Q&A: Teleoanticipation and Pacing with Alex Hutchinson

Endurance sports journalist Alex Hutchinson joins Fast Talk Labs to help explain teleoanticipation and pacing.

Fast Talk Labs sat down with special guest, endurance sports journalist Alex Hutchinson, for a guided Q&A discussion on teleoanticipation and pacing.

What’s teleoanticipation? The anticipation of the end of a physical task that allows more efficient expenditure of energy.

The act of teleoanticipation can have a significant impact on how you pace and endurance event. When you know what’s coming, how do you pace? What happens if someone moves the finish line?

Hutchinson wrote a compelling article drawing comparisons between teleoanticipation and our mentality towards COVID-19, building on lessons from new research on pacing in endurance sports.

Here are the questions that were asked during the live session:

3:20 – What is teleoanticipation?

8:21 – Is this something that we’re born with or do we develop it over time?
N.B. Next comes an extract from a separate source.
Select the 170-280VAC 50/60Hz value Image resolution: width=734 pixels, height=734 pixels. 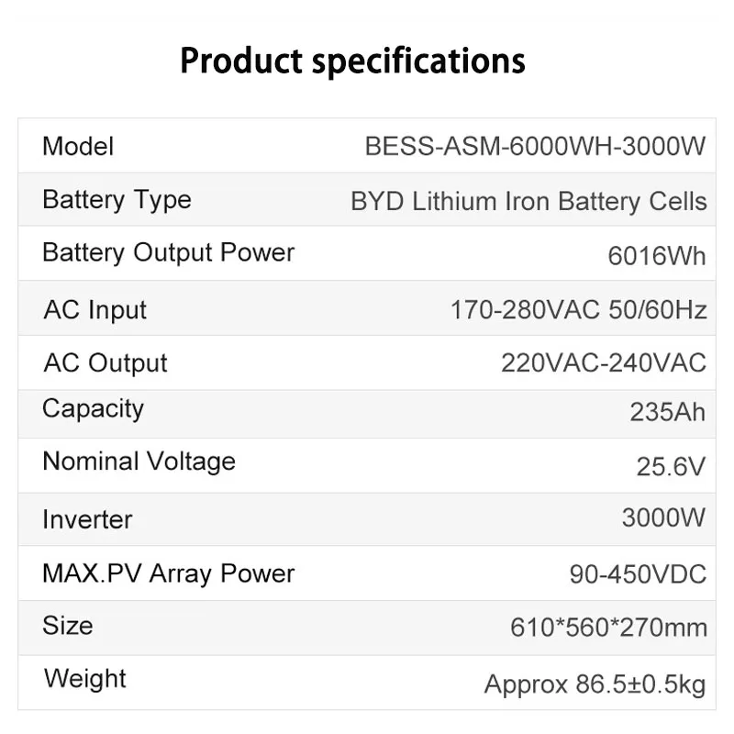click(x=578, y=310)
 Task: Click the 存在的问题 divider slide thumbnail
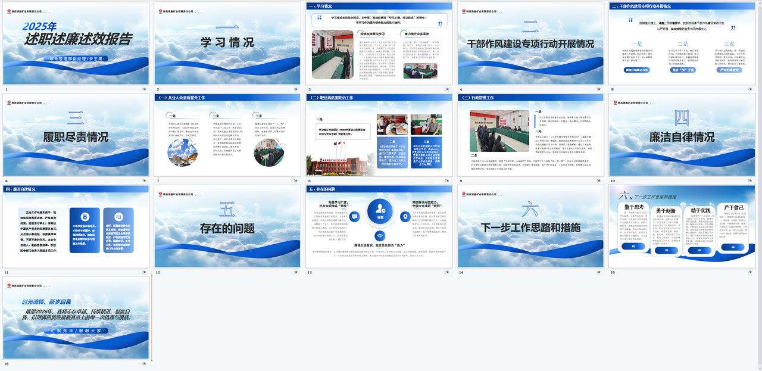point(227,225)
9:00 – Why do some runners run their fastest in their debut races?

11:38 – What do you see as the advantages and disadvantages of teleoanticipation?
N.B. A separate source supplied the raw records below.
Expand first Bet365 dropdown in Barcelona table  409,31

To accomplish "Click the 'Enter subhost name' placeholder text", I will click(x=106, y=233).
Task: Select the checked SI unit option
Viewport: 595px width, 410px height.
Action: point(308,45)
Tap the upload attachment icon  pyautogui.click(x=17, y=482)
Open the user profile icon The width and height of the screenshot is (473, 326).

22:40 – How often should a coach make a runner do another set?

37:28 – Should you daydream about an upcoming race to increase your heart rate during a workout?

43:09 – Should an amateur cyclist who trains 8-10 hrs a week in a polarized distribution use the Ronnestad intervals? Is there an advantage to them compared to longer intervals? Would you consider this to be a VO2 max workout to be used leading up to a race or during the base/build phase?

50:51 – Is there new information you learned since publishing your book and would like to add?